- [TASK DIRECTIONS]: Everything from the line containing "Instruction: Click the share" through the end of the entries should be transcribed exactly. Leave out all other lines.

- [DATA EXTRACT]:
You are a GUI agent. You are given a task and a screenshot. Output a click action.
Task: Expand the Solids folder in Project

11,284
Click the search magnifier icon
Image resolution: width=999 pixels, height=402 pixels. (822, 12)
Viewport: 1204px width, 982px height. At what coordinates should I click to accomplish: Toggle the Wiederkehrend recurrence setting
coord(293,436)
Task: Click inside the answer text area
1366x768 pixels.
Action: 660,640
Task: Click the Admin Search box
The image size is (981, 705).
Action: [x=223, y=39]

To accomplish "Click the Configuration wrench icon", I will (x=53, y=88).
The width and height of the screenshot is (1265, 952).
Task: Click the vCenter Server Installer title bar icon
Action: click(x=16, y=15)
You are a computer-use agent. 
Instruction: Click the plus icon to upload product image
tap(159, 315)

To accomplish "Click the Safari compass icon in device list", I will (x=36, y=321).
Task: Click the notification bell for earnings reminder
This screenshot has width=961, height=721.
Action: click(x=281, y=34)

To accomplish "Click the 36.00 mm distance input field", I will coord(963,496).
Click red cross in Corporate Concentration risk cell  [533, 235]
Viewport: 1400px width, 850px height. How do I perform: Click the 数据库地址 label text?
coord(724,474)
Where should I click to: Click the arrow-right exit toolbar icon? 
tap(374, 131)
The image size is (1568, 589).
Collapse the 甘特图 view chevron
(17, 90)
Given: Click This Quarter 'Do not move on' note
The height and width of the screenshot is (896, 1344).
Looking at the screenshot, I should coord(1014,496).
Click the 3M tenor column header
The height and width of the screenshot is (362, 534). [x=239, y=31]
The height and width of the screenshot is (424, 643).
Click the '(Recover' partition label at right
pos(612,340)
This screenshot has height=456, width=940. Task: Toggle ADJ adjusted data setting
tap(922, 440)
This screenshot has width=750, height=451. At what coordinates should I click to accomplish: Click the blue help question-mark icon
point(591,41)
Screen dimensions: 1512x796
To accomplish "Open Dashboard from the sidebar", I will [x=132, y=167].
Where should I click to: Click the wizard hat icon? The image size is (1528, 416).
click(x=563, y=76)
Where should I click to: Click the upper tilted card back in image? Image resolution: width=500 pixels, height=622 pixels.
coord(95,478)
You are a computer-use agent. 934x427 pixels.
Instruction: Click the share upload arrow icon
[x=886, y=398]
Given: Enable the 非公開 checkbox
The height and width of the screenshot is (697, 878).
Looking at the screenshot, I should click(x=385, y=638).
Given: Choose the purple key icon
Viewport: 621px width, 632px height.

- [ANSWER TO THIS EXERCISE]:
Instruction: Click the share upload arrow icon
[x=886, y=398]
Given: Enable the 非公開 checkbox
The height and width of the screenshot is (697, 878).
Looking at the screenshot, I should click(x=385, y=638).
Given: Choose the purple key icon
Viewport: 621px width, 632px height.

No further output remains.